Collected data

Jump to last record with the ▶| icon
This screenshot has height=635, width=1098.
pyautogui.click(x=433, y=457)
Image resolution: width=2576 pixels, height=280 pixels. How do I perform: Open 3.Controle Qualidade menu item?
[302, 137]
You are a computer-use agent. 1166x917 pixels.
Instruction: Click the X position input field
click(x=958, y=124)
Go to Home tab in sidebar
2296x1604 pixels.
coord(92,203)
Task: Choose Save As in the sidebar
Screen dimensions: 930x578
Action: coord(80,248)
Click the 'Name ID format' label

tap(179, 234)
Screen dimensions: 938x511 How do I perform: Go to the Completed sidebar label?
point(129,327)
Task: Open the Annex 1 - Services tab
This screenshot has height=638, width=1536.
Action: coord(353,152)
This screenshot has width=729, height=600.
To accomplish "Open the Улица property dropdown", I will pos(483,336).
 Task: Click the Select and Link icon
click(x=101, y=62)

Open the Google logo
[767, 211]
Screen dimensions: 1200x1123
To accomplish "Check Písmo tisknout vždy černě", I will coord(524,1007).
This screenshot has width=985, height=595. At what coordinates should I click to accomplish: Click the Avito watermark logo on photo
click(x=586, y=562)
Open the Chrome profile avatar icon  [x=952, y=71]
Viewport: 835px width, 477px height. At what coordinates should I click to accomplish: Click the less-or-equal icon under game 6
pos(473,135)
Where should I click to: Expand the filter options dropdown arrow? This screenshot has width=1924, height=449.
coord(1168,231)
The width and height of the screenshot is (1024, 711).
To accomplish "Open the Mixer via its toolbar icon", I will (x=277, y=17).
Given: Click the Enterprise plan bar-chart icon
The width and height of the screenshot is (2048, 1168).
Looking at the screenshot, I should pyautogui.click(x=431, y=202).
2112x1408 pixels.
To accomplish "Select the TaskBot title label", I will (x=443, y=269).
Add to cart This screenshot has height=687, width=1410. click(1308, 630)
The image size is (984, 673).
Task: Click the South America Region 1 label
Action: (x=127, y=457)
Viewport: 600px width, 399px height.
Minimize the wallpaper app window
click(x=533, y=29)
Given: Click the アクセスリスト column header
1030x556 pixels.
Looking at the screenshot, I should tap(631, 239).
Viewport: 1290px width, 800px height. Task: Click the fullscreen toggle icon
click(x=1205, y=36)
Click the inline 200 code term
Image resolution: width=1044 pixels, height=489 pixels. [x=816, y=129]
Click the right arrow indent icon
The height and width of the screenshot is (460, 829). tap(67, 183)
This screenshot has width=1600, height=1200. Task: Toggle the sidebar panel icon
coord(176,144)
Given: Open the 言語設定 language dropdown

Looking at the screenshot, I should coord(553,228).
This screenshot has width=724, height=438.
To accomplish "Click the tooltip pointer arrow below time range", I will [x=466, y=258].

▶ Required work
The answer should contain every line of the data, unchanged.

▶ Output for this task
Jump to last record with the ▶| icon
This screenshot has height=635, width=1098.
pyautogui.click(x=433, y=457)
Image resolution: width=2576 pixels, height=280 pixels. How do I perform: Open 3.Controle Qualidade menu item?
[302, 137]
You are a computer-use agent. 1166x917 pixels.
Instruction: Click the X position input field
click(x=958, y=124)
Go to Home tab in sidebar
2296x1604 pixels.
coord(92,203)
Task: Choose Save As in the sidebar
Screen dimensions: 930x578
Action: coord(80,248)
Click the 'Name ID format' label

tap(179, 234)
Screen dimensions: 938x511 How do I perform: Go to the Completed sidebar label?
point(129,327)
Task: Open the Annex 1 - Services tab
This screenshot has height=638, width=1536.
Action: coord(353,152)
This screenshot has width=729, height=600.
To accomplish "Open the Улица property dropdown", I will pos(483,336).
 Task: Click the Select and Link icon
click(x=101, y=62)

Open the Google logo
[767, 211]
Screen dimensions: 1200x1123
To accomplish "Check Písmo tisknout vždy černě", I will coord(524,1007).
This screenshot has width=985, height=595. At what coordinates should I click to accomplish: Click the Avito watermark logo on photo
click(x=586, y=562)
Open the Chrome profile avatar icon  [x=952, y=71]
Viewport: 835px width, 477px height. At what coordinates should I click to accomplish: Click the less-or-equal icon under game 6
pos(473,135)
Where should I click to: Expand the filter options dropdown arrow? This screenshot has width=1924, height=449.
coord(1168,231)
The width and height of the screenshot is (1024, 711).
To accomplish "Open the Mixer via its toolbar icon", I will (x=277, y=17).
Given: Click the Enterprise plan bar-chart icon
The width and height of the screenshot is (2048, 1168).
Looking at the screenshot, I should pyautogui.click(x=431, y=202).
2112x1408 pixels.
To accomplish "Select the TaskBot title label", I will (x=443, y=269).
Add to cart This screenshot has height=687, width=1410. click(1308, 630)
The image size is (984, 673).
Task: Click the South America Region 1 label
Action: (x=127, y=457)
Viewport: 600px width, 399px height.
Minimize the wallpaper app window
click(x=533, y=29)
Given: Click the アクセスリスト column header
1030x556 pixels.
Looking at the screenshot, I should tap(631, 239).
Viewport: 1290px width, 800px height. Task: Click the fullscreen toggle icon
click(x=1205, y=36)
Click the inline 200 code term
Image resolution: width=1044 pixels, height=489 pixels. [x=816, y=129]
Click the right arrow indent icon
The height and width of the screenshot is (460, 829). tap(67, 183)
This screenshot has width=1600, height=1200. Task: Toggle the sidebar panel icon
coord(176,144)
Given: Open the 言語設定 language dropdown

Looking at the screenshot, I should coord(553,228).
This screenshot has width=724, height=438.
To accomplish "Click the tooltip pointer arrow below time range", I will [x=466, y=258].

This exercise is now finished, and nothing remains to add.